■ TEXTE DU DOCUMENT

= = =

De la nécessité d’avoir écrit cette nouvelle partition
“Nosferatu, Une Symphonie de l’Horreur” de Friedrich Wilhelm Murnau a suscité bien des accompagnements musicaux, en particulier ces dernières années, où le phénomène et le succès des ciné-concerts n’a eu de cesse de s’amplifier et de s’affermir, tant parmi les films muets que parmi les films de ces trente-cinq dernières années.
Cette situation ne pouvait que soulever la question : Pourquoi un nouveau ciné-concert pour le film “Nosferatu” de Murnau, pourquoi un ciné-concert de plus ? Si cette question est toute légitime, elle n’en trouve pas moins une multitude d’éléments de réponse.
Le ciné-concert “Nosferatu, Une Symphonie de l’Horreur” avec la nouvelle partition d’Alexis Savelief se distingue en plusieurs points :
Si le film “Nosferatu, Une Symphonie de l’Horreur”, de par son statut de chef-d’œuvre du cinéma muet a effectivement inspiré de nombreux autres groupes ou musiciens à illustrer ses images musicalement, il faut toutefois reconnaître que le succès de ces susdits accompagnements est bien inégal et, la plupart du temps, saugrenu.
D’abord, la majorité des ciné-concerts autour de films muets se gargarisent de restituer les conditions de projection de l’époque, en accompagnant en direct un film en improvisant ! Pirouette bien pratique, mais hélas au détriment de la fidélité à la réalité historique, sans doute plus par un laxisme évident du travail de recherche de la part de ces individus que par malignité.
Effectivement, les séances de cinéma furent d’abord accompagnées, aux balbutiements du cinéma, par tout type de formation instrumentale et tout type de musique, pré-existante ou improvisée, indépendamment de toute considération dramatique, uniquement pour rendre à la fois plus divertissantes et plus attirantes ces projections d’images silencieuses. Mais dès lors que le médium cinématographique commença à se sophistiquer, la publication et l’utilisation de recueils, spécialement conçus pour regrouper des œuvres musicales, de différentes durées et classées par atmosphère, se répandit. On date même à 1908 la première musique de film composée spécifiquement pour un film, par Camille Saint-Saëns pour le film “L’Assassinat du Duc de Guise”. Même si toutes ces pratiques mirent du temps à s’établir, en 1921, le cinéma s’était alors bien développé.
Les formules-réservoir et le règne de l’inspiration instantanée, pourquoi pas, mais à notre avis un film tel que “Nosferatu” a besoin de structure et de narration, ce dont ces illustrations sonores sont trop dépourvues. Nombre d’entre elles nous ont bien trop déçues, nous rendant le film presque insupportable.

= = =

■ À FAIRE
- a) Recopiez tel quel, dans le texte sur le ciné-concert Nosferatu, le passage qui s'ouvre sur les mots contenant « De la nécessité » et se ferme sur « d’éléments de réponse. ».
- b) D'après le texte sur le ciné-concert Nosferatu, à quelle année date-t-on la première musique composée spécifiquement pour un film ?

= = =

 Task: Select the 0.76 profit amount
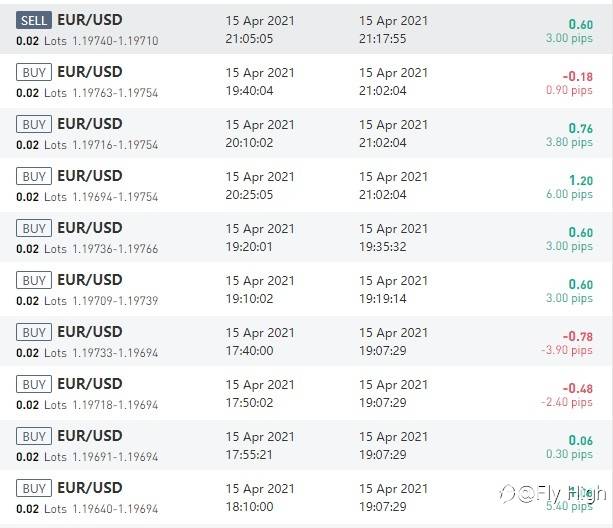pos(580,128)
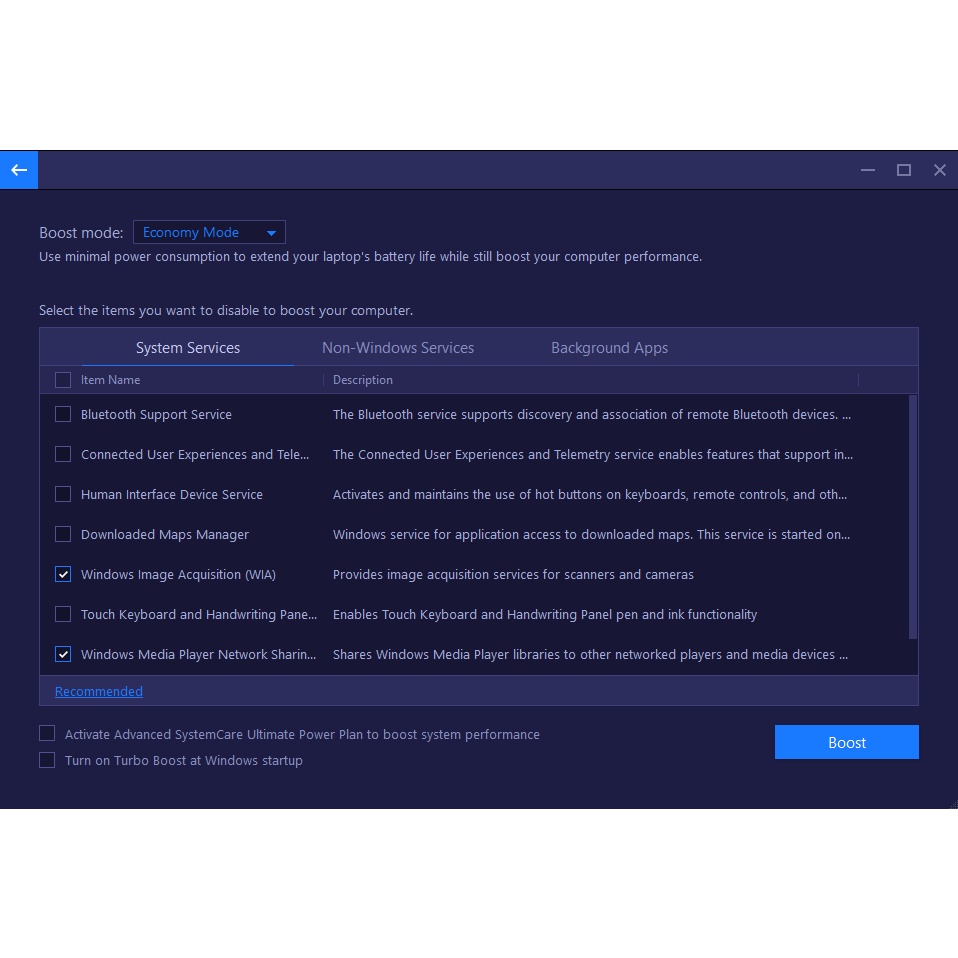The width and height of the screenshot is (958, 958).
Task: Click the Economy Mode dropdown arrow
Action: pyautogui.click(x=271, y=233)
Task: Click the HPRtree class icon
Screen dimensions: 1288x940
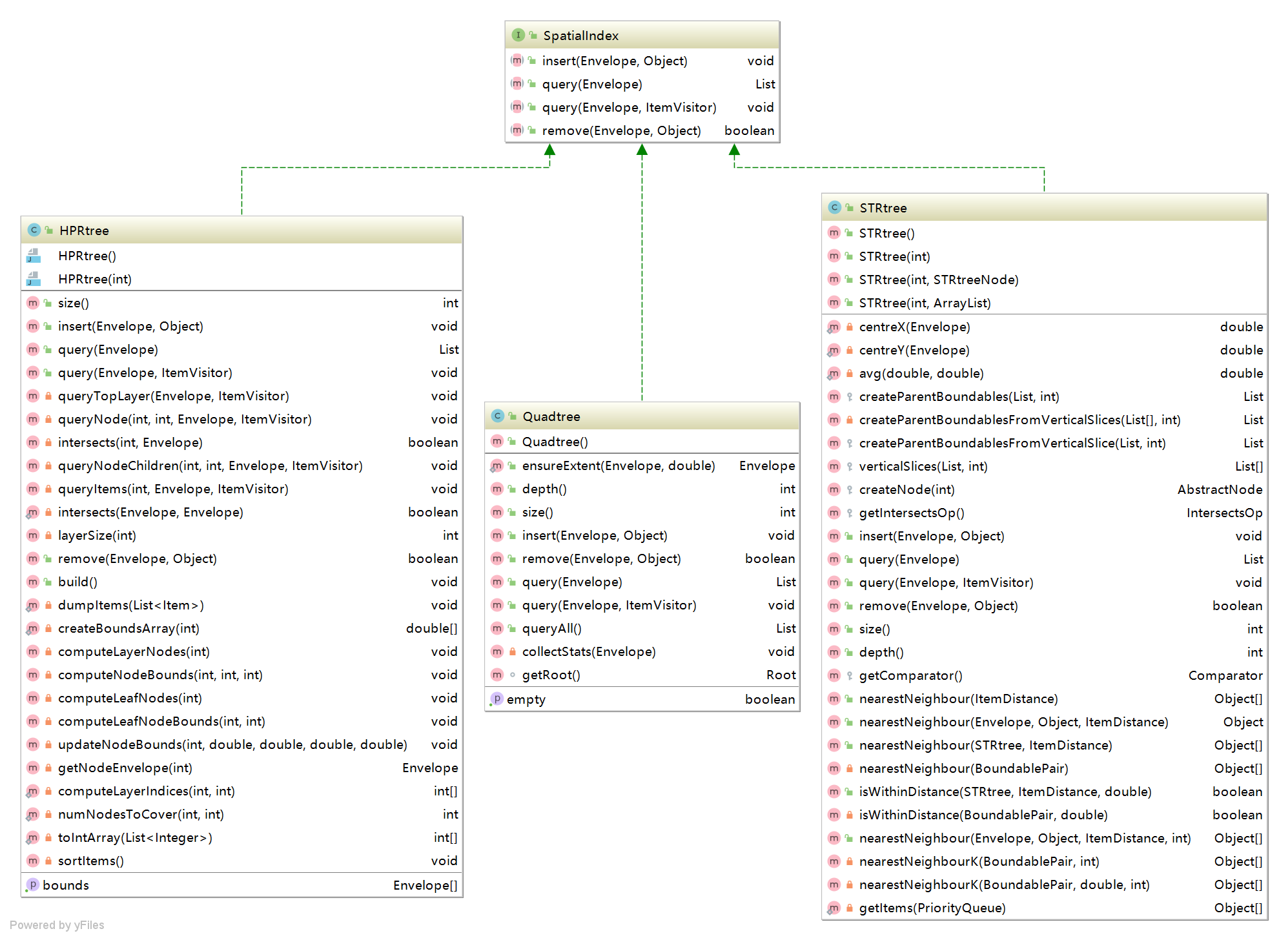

= = =

■ RÉPONSES CI-DESSOUS
- a)
De la nécessité d’avoir écrit cette nouvelle partition
“Nosferatu, Une Symphonie de l’Horreur” de Friedrich Wilhelm Murnau a suscité bien des accompagnements musicaux, en particulier ces dernières années, où le phénomène et le succès des ciné-concerts n’a eu de cesse de s’amplifier et de s’affermir, tant parmi les films muets que parmi les films de ces trente-cinq dernières années.
Cette situation ne pouvait que soulever la question : Pourquoi un nouveau ciné-concert pour le film “Nosferatu” de Murnau, pourquoi un ciné-concert de plus ? Si cette question est toute légitime, elle n’en trouve pas moins une multitude d’éléments de réponse.

- b) À 1908.